From a generative modeling perspective, if RL-based optimization is effective, alternative methods such as Markov Chain Monte Carlo (MCMC) sampling could also be relevant. The effectiveness of these techniques for modern LLMs is still under investigation.
Open-source projects like simple-reason-rl
and tiny-zero
have shown promise with zero-RL approaches. However, a systematic evaluation of foundational RL principles is needed to identify the most effective techniques for LLMs and verified reward models. Access to diverse internal checkpoints from various pre-training stages is a significant advantage for studying zero-RL scaling laws and iterative model improvement.
Experimental Insights: Zero-RL in Practice
A series of experiments evaluated zero-RL using a 7B parameter base model. The training data comprised math prompts of moderate difficulty, with the following reward scheme:
- Correct Answer: +1.0
- Incorrect Format: -1.0
- Wrong Answer (correct format): 0 or -0.5 (minimal impact on trends)

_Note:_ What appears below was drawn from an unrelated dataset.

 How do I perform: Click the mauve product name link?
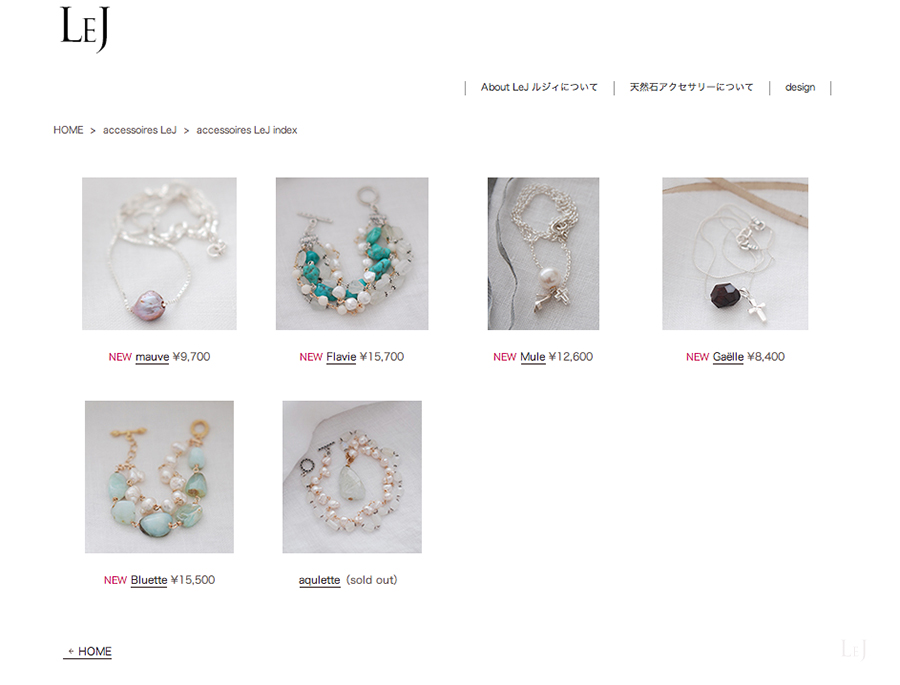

The results were compelling. Removing the Kullback-Leibler (KL) divergence constraint (by setting init_kl_coef=0
in OpenRLHF) led to steady increases in both reward and response length.
Reintroducing the KL constraint caused performance to plateau, with response length stagnating.
Using the basic REINFORCE algorithm without KL constraint, even a 7B base model showed continuous, stable growth with less saturation. In contrast, KL-constrained methods like REINFORCE++ and RLOO plateaued across models from 7B to 32B parameters, with response length initially rising, then falling and stabilizing regardless of prompt template.
Evaluation metrics confirmed these trends: the unconstrained REINFORCE model exhibited healthy growth, while the KL-constrained variant plateaued after about 100 steps.
Notably, removing the KL constraint slightly decreased training set reward, possibly due to the model tackling more challenging problems. The challenge remains to maintain stable growth without KL regularization. Alternative stabilization methods, such as policy Exponential Moving Average (EMA) and new advantage calculation techniques, are under exploration.
A further limitation is the slow evaluation of multiple benchmarks during training, highlighting the need for efficient online policy evaluation—especially important given the stochastic nature of prompts and sampling.
Future Directions and Open Challenges in Direct RL for Base Models
Re-examining classical RL methods with advanced base language models can drive major breakthroughs in LLM optimization. Key next steps include developing RL frameworks that enable true environmental interaction, potentially through complex, asynchronous environments. Such advancements are essential for building more capable reasoning agents.
Platforms like OpenRLHF and VERL offer flexibility to explore alternative optimization and sampling methods, including those inspired by energy-based models. This area remains highly promising for future research and innovation.